"Già nel 2021 mi aveva chiesto di evitare, se si fosse presentata l'evenienza, l'accanimento terapeutico". A rivelare dettagli sulla morte di Papa Francesco è Sergio Alfieri, direttore del Dipartimento di Scienze mediche e chirurgiche del Policlinico Gemelli di Roma nonché coordinatore dell'équipe che ha curato Bergoglio durante il ricovero tra il 14 febbraio e il 23 marzo. È lui a spiegare all'Adnkronos Salute che quella mattina del 21 aprile "mi ha chiamato l’infermiere di fiducia, Massimiliano Strappetti. Sono arrivato a Santa Marta tra le 6.20 e le 6.30 del mattino di lunedì. Il Papa non era più cosciente, era in coma. Aveva gli occhi aperti, indossava l’ossigeno, ma non mostrava alcuna crisi respiratoria". Insomma, Papa Francesco "non ha avuto alcuna crisi respiratoria" prima di morire. Per Alfieri "non ha avuto dolore, non ha sofferto, e soprattutto – fortunatamente – non si è accorto di nulla".

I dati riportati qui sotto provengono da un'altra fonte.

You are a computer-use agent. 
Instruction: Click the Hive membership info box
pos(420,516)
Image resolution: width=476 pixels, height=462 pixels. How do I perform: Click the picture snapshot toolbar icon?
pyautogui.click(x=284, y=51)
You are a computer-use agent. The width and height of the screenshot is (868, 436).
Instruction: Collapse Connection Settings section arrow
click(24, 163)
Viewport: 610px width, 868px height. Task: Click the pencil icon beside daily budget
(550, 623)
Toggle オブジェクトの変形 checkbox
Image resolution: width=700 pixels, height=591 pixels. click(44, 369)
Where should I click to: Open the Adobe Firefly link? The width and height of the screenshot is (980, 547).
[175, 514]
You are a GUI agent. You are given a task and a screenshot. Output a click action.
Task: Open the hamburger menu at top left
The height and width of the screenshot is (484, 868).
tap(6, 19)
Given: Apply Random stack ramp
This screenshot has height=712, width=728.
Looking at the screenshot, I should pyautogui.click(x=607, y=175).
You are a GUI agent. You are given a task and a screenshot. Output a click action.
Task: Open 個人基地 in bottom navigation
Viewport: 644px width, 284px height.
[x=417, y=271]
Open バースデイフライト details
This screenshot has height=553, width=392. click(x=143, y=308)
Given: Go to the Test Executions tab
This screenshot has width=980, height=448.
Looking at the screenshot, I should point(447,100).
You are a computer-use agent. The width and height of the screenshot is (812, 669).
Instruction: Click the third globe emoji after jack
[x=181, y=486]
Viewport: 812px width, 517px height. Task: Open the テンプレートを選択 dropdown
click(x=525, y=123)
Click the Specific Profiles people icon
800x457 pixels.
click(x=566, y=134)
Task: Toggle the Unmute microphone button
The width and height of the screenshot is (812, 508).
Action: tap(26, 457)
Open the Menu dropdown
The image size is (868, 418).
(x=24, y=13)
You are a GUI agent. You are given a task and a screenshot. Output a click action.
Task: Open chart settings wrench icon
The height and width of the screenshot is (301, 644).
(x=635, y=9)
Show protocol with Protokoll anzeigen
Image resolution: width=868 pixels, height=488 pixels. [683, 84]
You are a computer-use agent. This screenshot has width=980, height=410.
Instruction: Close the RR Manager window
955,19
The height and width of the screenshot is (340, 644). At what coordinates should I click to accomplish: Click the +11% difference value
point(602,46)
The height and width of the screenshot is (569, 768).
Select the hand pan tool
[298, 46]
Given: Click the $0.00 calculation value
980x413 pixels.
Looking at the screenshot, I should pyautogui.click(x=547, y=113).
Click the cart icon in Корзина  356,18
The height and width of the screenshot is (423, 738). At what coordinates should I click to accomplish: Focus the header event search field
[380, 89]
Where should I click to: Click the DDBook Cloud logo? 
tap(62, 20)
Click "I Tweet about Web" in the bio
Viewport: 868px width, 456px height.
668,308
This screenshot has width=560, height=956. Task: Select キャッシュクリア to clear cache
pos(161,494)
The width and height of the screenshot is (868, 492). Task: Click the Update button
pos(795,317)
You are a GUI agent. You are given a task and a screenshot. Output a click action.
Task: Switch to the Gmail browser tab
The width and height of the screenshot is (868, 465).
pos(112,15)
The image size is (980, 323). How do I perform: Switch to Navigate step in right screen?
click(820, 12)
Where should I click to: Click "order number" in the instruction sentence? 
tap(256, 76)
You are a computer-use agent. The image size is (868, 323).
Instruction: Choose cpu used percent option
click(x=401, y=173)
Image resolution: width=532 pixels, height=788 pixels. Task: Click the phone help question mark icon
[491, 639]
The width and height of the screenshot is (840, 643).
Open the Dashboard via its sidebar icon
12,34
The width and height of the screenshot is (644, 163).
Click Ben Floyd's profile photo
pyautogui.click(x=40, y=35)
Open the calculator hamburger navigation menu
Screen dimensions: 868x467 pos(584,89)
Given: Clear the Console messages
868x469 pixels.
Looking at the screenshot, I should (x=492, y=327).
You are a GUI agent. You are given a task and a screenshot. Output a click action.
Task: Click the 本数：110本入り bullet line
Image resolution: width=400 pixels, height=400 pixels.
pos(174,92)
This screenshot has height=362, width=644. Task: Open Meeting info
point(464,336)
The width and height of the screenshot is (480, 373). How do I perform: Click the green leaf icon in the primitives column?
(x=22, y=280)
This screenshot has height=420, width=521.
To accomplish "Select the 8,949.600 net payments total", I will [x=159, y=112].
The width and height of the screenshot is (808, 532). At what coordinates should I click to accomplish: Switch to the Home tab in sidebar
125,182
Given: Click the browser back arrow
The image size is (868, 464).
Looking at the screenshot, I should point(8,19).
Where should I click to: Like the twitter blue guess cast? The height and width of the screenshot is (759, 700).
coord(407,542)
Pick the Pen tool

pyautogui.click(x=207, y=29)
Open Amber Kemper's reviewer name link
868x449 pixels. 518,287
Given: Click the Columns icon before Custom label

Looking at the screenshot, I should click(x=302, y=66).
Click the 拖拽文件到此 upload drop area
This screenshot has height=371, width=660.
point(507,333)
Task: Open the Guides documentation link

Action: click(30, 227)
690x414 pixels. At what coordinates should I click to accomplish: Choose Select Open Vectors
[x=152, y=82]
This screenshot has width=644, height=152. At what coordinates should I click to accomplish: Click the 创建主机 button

Il medico poi conferma che non è stata eseguita alcuna Tac: "È vero, non abbiamo un riscontro radiologico perché il Papa è morto a Santa Marta e non in ospedale. Che si sia trattato di un’emorragia cerebrale o di un ictus, non possiamo dirlo con certezza. Ma di una cosa sono sicuro: non è morto per problemi respiratori". Da qui la frecciata a chi si lascia andare a pettegolezzi infondati: "Tutte le altre ricostruzioni lasciano il tempo che trovano".
Al Corriere della Sera, invece, Alfieri ha parlato di alcuni dei progetti che più stavano a cuore a Bergoglio. "A gennaio - ha raccontato - Papa Francesco mi ha detto che dovevamo occuparci degli embrioni abbandonati. È stato netto: 'Sono vita, non possiamo consentire che siano utilizzati per la sperimentazione oppure che vadano persi. Sarebbe omicidio'. Stavamo valutando, anche con il ministero della Salute, tra le varie opzioni, il modo per concederli in adozione, ma non c'è stato il tempo perché il Papa potesse rendere esecutiva la sua decisione. Il mio impegno adesso sarà, se ci saranno le condizioni, realizzare questo suo desiderio".